Wednesday, August 13, 2008

What Lies Ahead.

Well, I can't believe it, but the beginning of school is finally here.

This weekend I'll be packing up all my belongings and moving back to Cincinnati for the next few months. I truly feel like it was not but a few weeks ago that I was in Cincinnati helping C.J. move into his new apartment and I was moving into Brad's. And I can still remember how happy I was when I finally moved back home to Columbus... no longer would I be living out of boxes and such. But alas, now I am preparing to move back again.

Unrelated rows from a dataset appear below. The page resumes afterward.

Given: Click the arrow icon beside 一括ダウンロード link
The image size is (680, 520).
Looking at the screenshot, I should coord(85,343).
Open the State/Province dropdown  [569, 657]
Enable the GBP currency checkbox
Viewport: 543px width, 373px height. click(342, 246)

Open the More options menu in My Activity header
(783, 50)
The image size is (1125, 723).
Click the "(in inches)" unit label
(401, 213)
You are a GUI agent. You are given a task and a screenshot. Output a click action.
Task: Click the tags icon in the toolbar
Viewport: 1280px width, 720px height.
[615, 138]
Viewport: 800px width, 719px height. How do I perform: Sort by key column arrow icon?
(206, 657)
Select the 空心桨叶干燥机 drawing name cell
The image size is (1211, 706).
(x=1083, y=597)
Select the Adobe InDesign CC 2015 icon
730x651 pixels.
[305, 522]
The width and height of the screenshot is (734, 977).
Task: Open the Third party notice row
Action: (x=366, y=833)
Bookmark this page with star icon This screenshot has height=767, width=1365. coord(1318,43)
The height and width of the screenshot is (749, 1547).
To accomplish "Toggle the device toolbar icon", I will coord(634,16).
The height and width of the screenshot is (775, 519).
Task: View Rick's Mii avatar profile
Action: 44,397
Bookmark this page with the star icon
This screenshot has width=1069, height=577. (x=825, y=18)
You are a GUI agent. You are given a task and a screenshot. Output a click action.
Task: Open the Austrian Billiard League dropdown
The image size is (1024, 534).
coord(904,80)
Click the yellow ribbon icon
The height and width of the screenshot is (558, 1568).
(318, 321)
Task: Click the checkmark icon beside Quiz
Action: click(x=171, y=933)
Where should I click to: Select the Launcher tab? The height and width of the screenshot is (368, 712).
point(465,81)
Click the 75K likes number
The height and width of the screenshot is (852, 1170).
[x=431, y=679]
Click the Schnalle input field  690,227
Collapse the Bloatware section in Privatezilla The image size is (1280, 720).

I am both excited and anxious about what this upcoming semester holds. A lot has happened over the summer. C.J. and Ami have tied the knot, as have Tyler and Caitlin, Scott (my old roommate) and Sara, as well as Erin, one of my friends from high school. Certainly, this phenomenon will not stop as the year carries on... I'm entering my junior year in Bible college, and like it or not, that means that with each passing month, someone new will be getting engaged, married, or at least dating seriously. I suppose I should expect change in that area of my life.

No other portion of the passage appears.